The future is a generally positive, albeit a mixed bag for the RV industry, the Goshen (Ind.) News reported today.
A series of recent studies, reports and projections from multiple agencies have cast that future in a hopeful but realistic light.
Industry business indicators from the Recreation Vehicle Industry Association (RVIA) updated at the end of July projected continued growth in shipments. They also suggested recovery would be slower than what occurred following previous recessions, a hypothesis it explained as a lag in sales due to “lingering effects on the ability of consumers to purchase RVs.”
“However, the desire to own RVs is as strong as ever, with basic demand rooted in family values, the enduring appeal of the natural environment, and people’s desire to instill in the next generation their cherished tradition,” the report said.

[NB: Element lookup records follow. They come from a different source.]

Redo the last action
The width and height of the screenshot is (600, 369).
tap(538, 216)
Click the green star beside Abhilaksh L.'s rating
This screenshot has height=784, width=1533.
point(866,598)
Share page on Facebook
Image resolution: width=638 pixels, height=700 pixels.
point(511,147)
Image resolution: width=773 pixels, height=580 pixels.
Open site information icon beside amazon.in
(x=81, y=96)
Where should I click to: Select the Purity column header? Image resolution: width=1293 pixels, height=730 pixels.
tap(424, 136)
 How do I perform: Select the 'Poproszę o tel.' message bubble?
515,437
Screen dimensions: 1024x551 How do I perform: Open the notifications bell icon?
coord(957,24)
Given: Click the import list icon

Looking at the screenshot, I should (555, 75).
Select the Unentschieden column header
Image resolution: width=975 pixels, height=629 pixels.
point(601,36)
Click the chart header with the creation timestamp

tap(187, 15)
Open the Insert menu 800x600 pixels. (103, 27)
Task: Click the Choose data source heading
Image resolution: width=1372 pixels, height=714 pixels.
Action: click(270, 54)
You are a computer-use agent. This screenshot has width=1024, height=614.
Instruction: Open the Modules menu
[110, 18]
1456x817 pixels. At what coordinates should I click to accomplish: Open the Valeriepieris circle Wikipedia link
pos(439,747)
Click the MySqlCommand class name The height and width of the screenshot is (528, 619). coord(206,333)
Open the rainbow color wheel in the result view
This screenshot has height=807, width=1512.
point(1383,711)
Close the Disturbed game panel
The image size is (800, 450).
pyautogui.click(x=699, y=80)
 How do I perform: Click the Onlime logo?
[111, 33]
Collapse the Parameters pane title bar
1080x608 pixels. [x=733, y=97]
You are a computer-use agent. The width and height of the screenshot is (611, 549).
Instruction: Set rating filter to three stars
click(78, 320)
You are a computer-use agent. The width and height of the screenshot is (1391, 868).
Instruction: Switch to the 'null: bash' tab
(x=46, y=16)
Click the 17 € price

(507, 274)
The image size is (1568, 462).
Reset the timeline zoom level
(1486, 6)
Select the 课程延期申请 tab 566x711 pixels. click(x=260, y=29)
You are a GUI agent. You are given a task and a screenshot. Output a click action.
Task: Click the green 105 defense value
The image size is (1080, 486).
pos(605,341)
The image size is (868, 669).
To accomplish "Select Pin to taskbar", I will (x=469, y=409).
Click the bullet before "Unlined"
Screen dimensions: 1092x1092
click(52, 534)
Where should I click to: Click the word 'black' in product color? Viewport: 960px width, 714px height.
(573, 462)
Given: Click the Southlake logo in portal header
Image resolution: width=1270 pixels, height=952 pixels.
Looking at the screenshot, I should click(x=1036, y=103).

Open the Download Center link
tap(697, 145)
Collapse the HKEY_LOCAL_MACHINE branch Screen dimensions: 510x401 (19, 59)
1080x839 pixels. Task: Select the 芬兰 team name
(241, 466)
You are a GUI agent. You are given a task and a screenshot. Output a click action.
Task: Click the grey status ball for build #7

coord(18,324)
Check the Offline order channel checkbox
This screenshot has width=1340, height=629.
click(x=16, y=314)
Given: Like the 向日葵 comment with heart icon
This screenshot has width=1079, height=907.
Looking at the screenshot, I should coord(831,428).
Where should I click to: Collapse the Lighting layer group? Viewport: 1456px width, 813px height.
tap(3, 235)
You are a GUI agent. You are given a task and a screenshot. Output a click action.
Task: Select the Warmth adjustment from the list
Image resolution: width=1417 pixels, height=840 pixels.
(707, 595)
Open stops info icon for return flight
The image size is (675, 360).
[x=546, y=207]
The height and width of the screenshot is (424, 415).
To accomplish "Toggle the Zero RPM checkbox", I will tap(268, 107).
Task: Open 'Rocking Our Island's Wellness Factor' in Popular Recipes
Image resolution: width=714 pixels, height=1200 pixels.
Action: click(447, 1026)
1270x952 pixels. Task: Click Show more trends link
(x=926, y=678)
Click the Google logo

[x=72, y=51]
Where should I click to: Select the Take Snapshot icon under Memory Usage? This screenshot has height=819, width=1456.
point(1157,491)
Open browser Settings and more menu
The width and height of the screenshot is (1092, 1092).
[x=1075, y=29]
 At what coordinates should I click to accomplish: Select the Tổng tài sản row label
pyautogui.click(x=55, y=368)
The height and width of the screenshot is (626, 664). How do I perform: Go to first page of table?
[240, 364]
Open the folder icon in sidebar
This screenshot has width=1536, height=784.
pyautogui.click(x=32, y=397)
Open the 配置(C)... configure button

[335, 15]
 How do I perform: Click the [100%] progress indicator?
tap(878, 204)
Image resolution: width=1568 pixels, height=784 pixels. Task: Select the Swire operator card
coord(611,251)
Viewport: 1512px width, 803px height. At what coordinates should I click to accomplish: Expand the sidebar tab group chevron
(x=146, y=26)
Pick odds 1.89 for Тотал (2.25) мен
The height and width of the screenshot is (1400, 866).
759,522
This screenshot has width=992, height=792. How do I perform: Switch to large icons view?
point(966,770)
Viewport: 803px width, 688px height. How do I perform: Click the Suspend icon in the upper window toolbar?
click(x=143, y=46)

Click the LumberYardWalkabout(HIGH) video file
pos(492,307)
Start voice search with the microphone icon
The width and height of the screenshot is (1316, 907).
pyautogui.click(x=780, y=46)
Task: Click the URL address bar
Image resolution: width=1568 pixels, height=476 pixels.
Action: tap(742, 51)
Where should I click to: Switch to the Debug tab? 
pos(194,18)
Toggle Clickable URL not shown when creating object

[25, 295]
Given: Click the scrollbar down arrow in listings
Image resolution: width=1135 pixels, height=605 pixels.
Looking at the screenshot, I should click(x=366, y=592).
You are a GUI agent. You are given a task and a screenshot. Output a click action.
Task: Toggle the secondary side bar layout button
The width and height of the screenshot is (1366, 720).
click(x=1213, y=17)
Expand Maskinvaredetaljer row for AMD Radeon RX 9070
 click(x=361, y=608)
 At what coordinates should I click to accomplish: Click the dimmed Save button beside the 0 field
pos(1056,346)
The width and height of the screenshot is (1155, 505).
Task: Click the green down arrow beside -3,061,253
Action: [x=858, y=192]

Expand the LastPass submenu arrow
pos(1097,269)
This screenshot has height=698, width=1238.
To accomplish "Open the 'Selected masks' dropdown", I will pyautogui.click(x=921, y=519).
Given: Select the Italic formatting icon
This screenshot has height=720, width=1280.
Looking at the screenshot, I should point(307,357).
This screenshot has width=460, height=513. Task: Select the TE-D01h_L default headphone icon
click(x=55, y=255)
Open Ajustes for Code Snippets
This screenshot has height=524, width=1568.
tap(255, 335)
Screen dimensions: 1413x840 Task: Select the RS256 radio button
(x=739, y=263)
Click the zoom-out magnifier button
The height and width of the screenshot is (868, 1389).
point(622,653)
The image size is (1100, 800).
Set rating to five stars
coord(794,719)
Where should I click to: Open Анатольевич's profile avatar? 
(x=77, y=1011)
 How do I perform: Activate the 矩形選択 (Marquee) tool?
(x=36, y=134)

In fact, RV ownership has reached record levels according to the RVIA, which estimates 8.3 million American households now own an RV. That number is an increase of 16% since 2001 and 64% since 1980.
Camping’s ups, downs
In the results of a study done in partnership with The Coleman Co., The Outdoor Foundation reported both ups and downs in general camping. Those results, titled “Special Report on Camping 2010,” noted that while camping participation increased from 42.4 million in 2008 to 44 million in 2009, the average camper only went camping 13.2 days in the latter year, down from a 14.1 day average in 2008.
According to the report, RV camping dropped from 16.9 million people in 2006 to 16.2 million in 2007, but surged to 17.4 million by 2009.
In comparison, backyard and car camping (defined as camping within a quarter mile of the camper’s vehicle or home) dropped from 35.6 million in 2006 to 31.4 million in 2007, rebounding only to 34.3 million by 2009.
Between 2006 and 2009, RV campers used public campsites for 62.3% of the time, private sites 32.1% of the time, event sites 3.4% of the time and backyard sites 2.2% of the time.
During that three-year span, the median age of all campers 6 years of age and older climbed from 29 to 33. In a heartening trend, 87% of all campers reported they planned to spend more time participating in outdoor activities in 2010.
A slow end to 2010
Another release from the RVIA written by University of Michigan’s Richard Curtin, published in the fall issue of Roadsigns, predicted a hiccup in shipments beginning in the final months of 2010.
Curtin suggested total shipments would reach 239,000 in 2010, slowing in the second half of the year and recovering by the end of 2011, when he estimated shipments would reach 259,600.
That rebounding is the reversal of a declining trend in RV shipments that began after 2006, when 404,600 units were shipped. The following years saw shipment levels drop to 353,400 in 2007, 237,000 in 2008 and only 165,700 in 2009. Total shipments in 2010 had already reached 155,800 by the end of July.
“RV sales face continued challenges from the slowdown in prospects for economic growth,” Curtin said. “Uncertainty about future taxes, depressed home values and tight credit conditions will restrict motorhome sales, and lackluster income growth and high unemployment will limit gains in folding camping trailers and truck camper sales.”
Curtin argued that the industry’s best way forward was not by downsizing, but rightsizing. He described rightsizing as “delivering the optimal mix of size, convenience and features to meet the new constraints facing consumers.”
“While the challenges in developing new products will be as great as the economic hurdles now facing the industry, rightsized RVs will reap the long-term payoff from consumers,” Curtin said.
$8.2 billion industry
The most recent Travel Trailer and Camper Manufacturing Industry Report from Supplier Relations U.S. LLC, reported the RV industry’s revenue for 2009 was approximately $8.2 billion, with $390.8 million in imports from 45 countries and $1.4 billion worth of exports to 160 countries, calculating total domestic demand for the industry at $7.2 billion.